Table of Contents
In order to ensure that all research labs get their fair share of the cluster and to account for differences in hardware being used, we utilize Slurm's built-in job accounting and fairshare system. Every lab has a base Share of the community-wide system, which is governed by the Gratis Share purchased by the Faculty of Arts and Science and distributed equally to all labs. In addition, Shares purchased by individual labs by buying hardware are added to their base Share. The Fairshare score of a lab is then calculated based off of their Share versus the amount of the cluster they have actually used. This Fairshare score is then utilized to assign priority to their jobs relative to other users on the cluster. This keeps individual labs from monopolizing the resources, thus making it unfair to labs who have not used their fairshare for quite some time. Currently, we account for the fraction of the compute node used both with CPU usage and Memory usage using Slurm's Trackable RESources (TRES).
Fairshare is a portmanteau that pretty much expresses what it is. Essentially fairshare is a way of ensuring that users get their appropriate portion of a system. Sadly this term is also used confusingly for different parts of fairshare. This includes what fraction of the system users get, the score that the system assigns for users based off of your usage, and the priority that users are assigned based off of their usage. For the sake of the discussion below, we will use the following terms. Share is the portion of the system users have been granted. Usage is the amount of the system users have actually used. Fairshare score is the value the system calculates based off of user's usage. Priority score is the priority assigned based off of the user's fairshare score.
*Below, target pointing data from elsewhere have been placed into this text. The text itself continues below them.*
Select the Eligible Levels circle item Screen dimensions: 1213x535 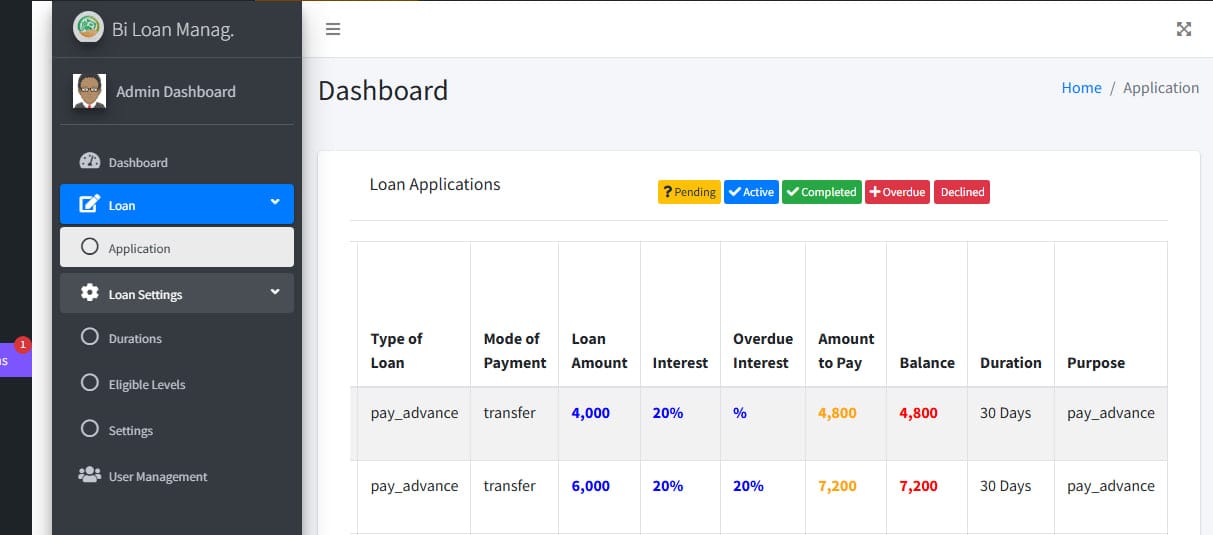coord(90,384)
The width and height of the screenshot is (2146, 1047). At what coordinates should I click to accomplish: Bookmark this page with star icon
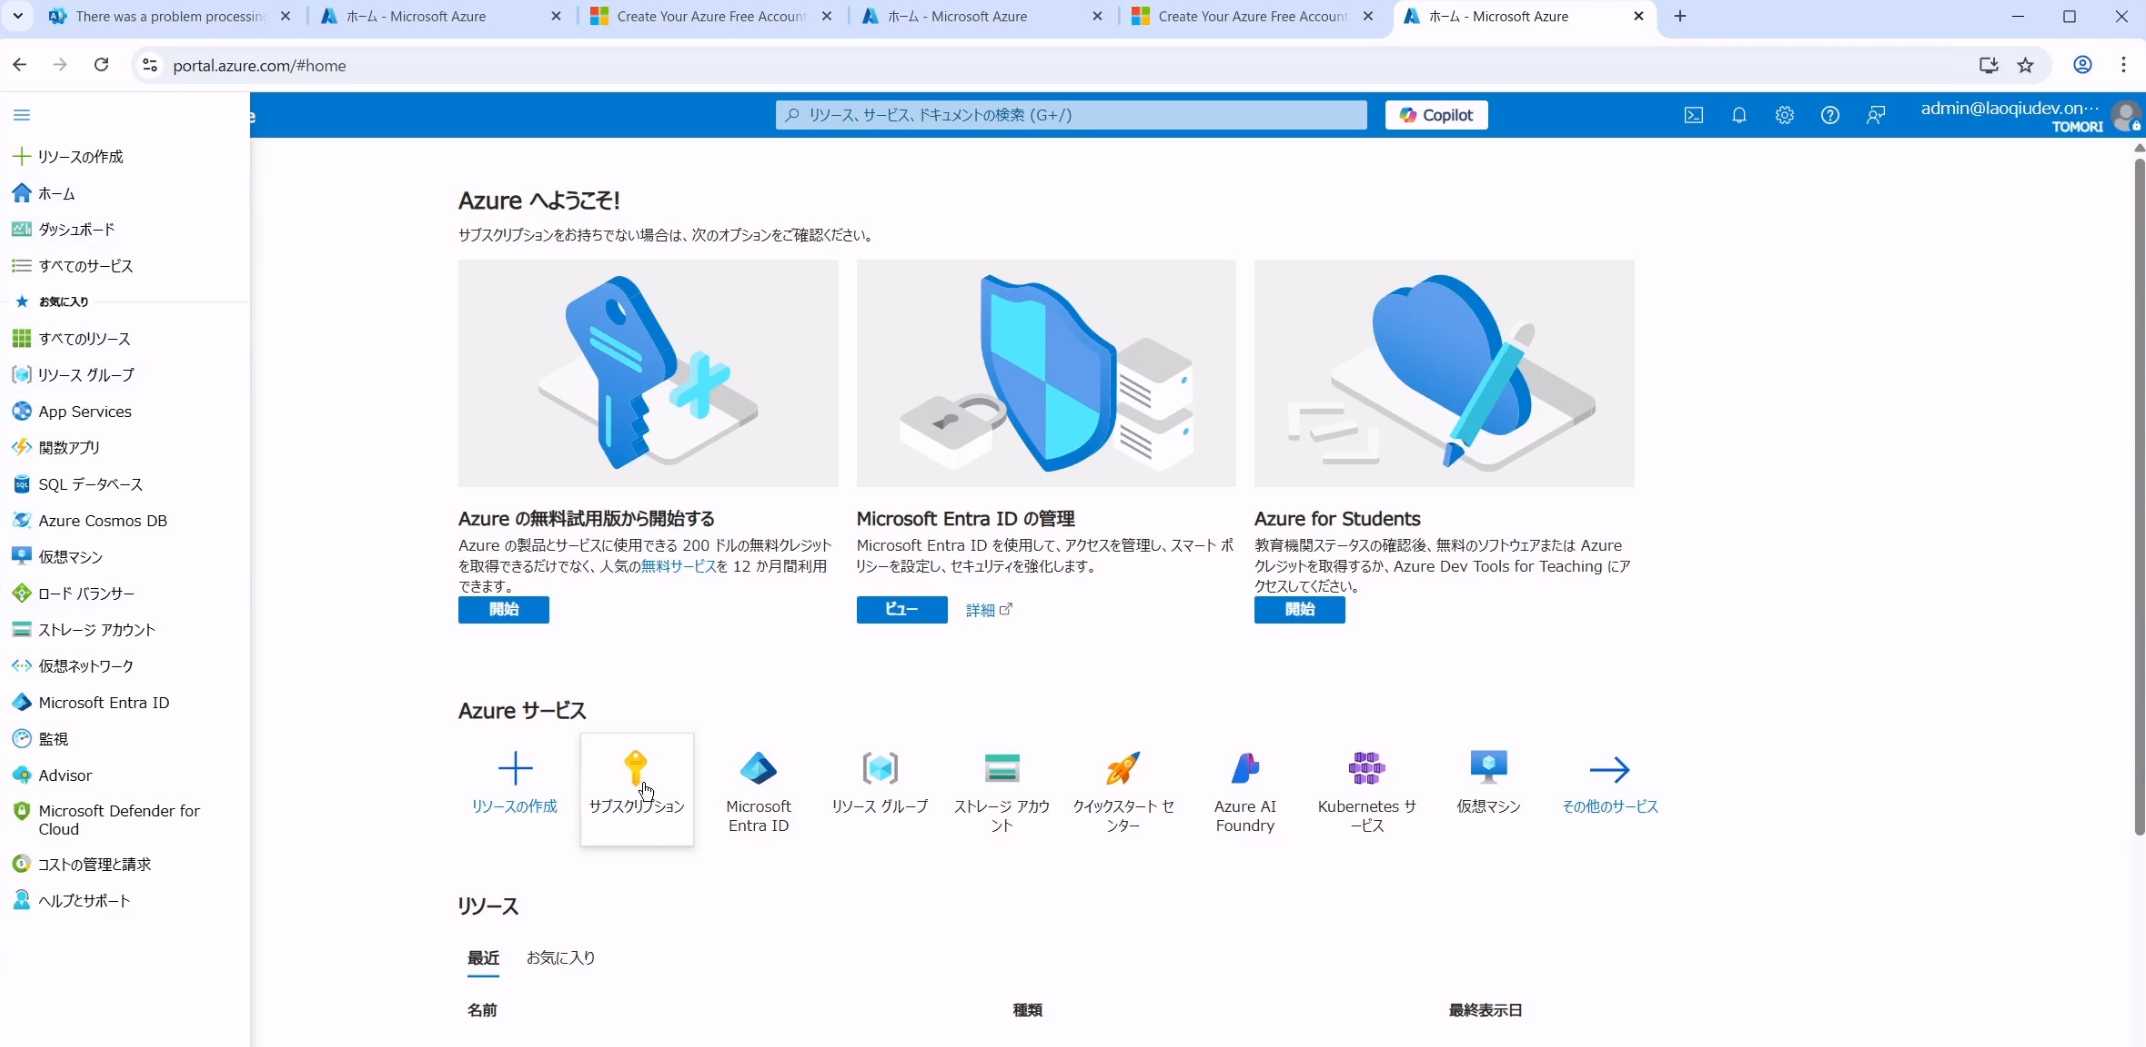[2025, 65]
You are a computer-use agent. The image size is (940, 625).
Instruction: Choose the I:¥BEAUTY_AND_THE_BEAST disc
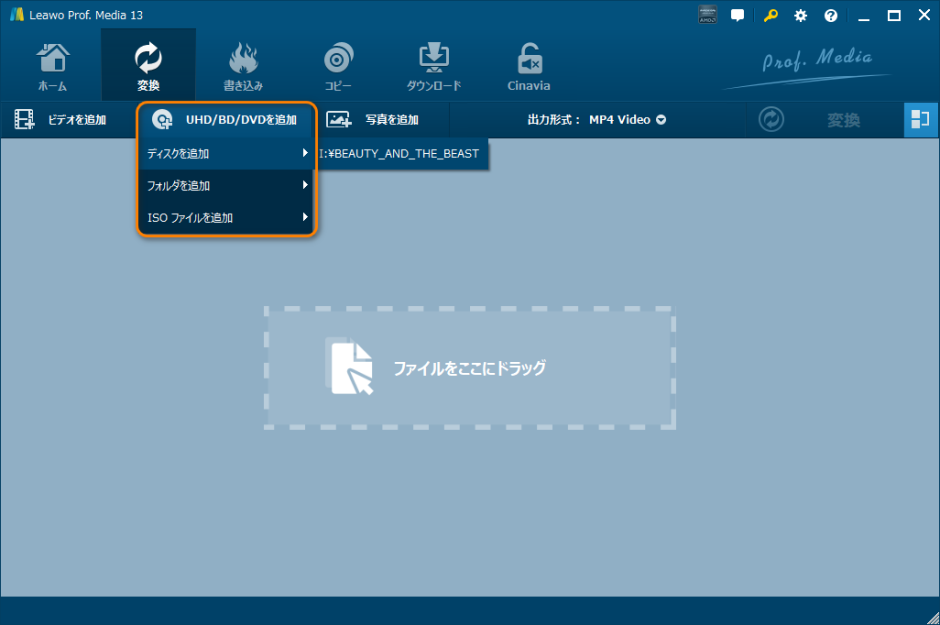[x=400, y=154]
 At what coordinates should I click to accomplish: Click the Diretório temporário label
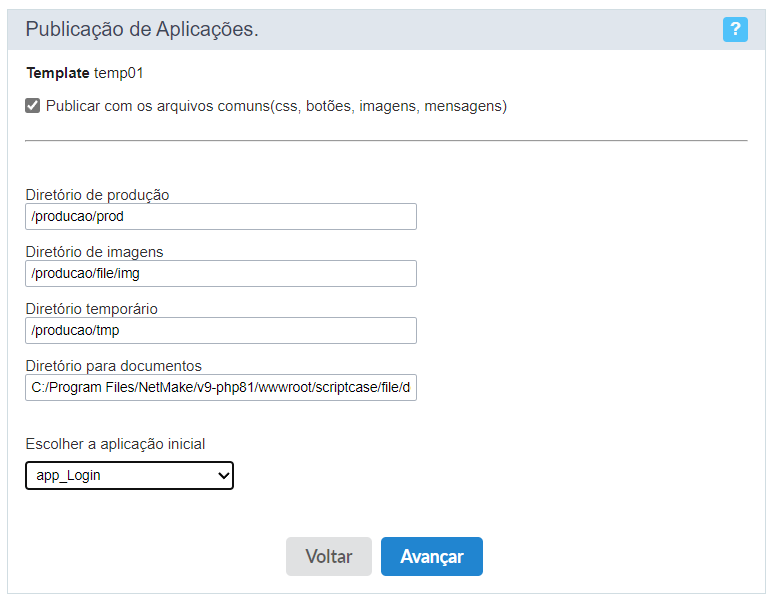[92, 309]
While Fairshare may seem complex and confusing, it is actually quite logical once you think about it. The scheduler needs some way to adjudicate who gets what resources. Different groups on the cluster have been granted different resources for various reasons. In order to serve the great variety of groups and needs on the cluster a method of fairly adjudicating job priority is required. This is the goal of Fairshare. Fairshare allows those users who have not fully used their resource grant to get higher priority for their jobs on the cluster, while making sure that those groups that have used more than their resource grant do not overuse the cluster. The cluster is a limited resource and Fairshare allows us to ensure everyone gets a fair opportunity to use it regardless of how big or small the group is.
Trackable RESources (TRES)
Slurm Trackable RESources (TRES) allows the scheduler to charge back users for how much they have used different features on the cluster. This is important as the usage of the cluster factors into the Fairshare calculation. These TRES charge backs vary from partition to partition. You can see what the TRES charge back is by running
scontrol show partition <partitionname> .
On Odyssey we set TRES for both CPU usage and Memory usage. For most partitions we charge back for CPU's based off of the type of CPU being used. We normalize TRES to 1.0 for Intel Broadwell chips. For other chips we calculate the TRES by taking the theoretical peak Floating Point OPerations (FLOPs) for a single core of that CPU and dividing it by the theoretic peak for the Intel Broadwell chips. With this weighting we end up with the following TRES per core:
|AMD Abu Dhabi||0.25|
|Intel Sandy/Ivy Bridge||0.5|
It may seem to be a penalty to charge more for the Broadwell than the Abu Dhabi, but it really is not in the end. The reason being is that jobs running on the Broadwell cores will run roughly 4 times faster than the Abu Dhabi chips. Thus the actual charge back to the user should be the same on a per job basis, it's just a question of picking the right resource for the job you are running.
In the case of memory we set the TRES based off of the following formula
NumCore*CoreTRES/TotalMem where NumCore is the number of cores per node, CoreTRES is the TRES score for that type of core, and TotalMem is the total available memory for the node. The reason we weight memory like this is that if a user uses up all the memory on the node the scheduler cannot schedule another job on that node even if there are available cores. The opposite is also true, if all the cores are used up the scheduler cannot schedule another job there even if there is free memory. Thus memory and CPU are exhaustible resources that impact each other. The above weighting allows us to ensure that memory costs the same as the CPU's on a given node. For instance, lets say you have a node that has 128 GB of RAM and 32 Intel Broadwell cores. In this case every 4 GB of RAM used should be equivalent to a single core being used. Thus we should charge a TRES of 1.0 for 4 GB used, or 0.25 for every GB used. In the case of a AMD Abu Dhabi node with 64 cores and 256 GB of RAM, you have the same scenario but now the Abu Dhabi chips are worth 4 times less, thus the memory also is worth 4 times less as so it is 0.0625 for every GB used.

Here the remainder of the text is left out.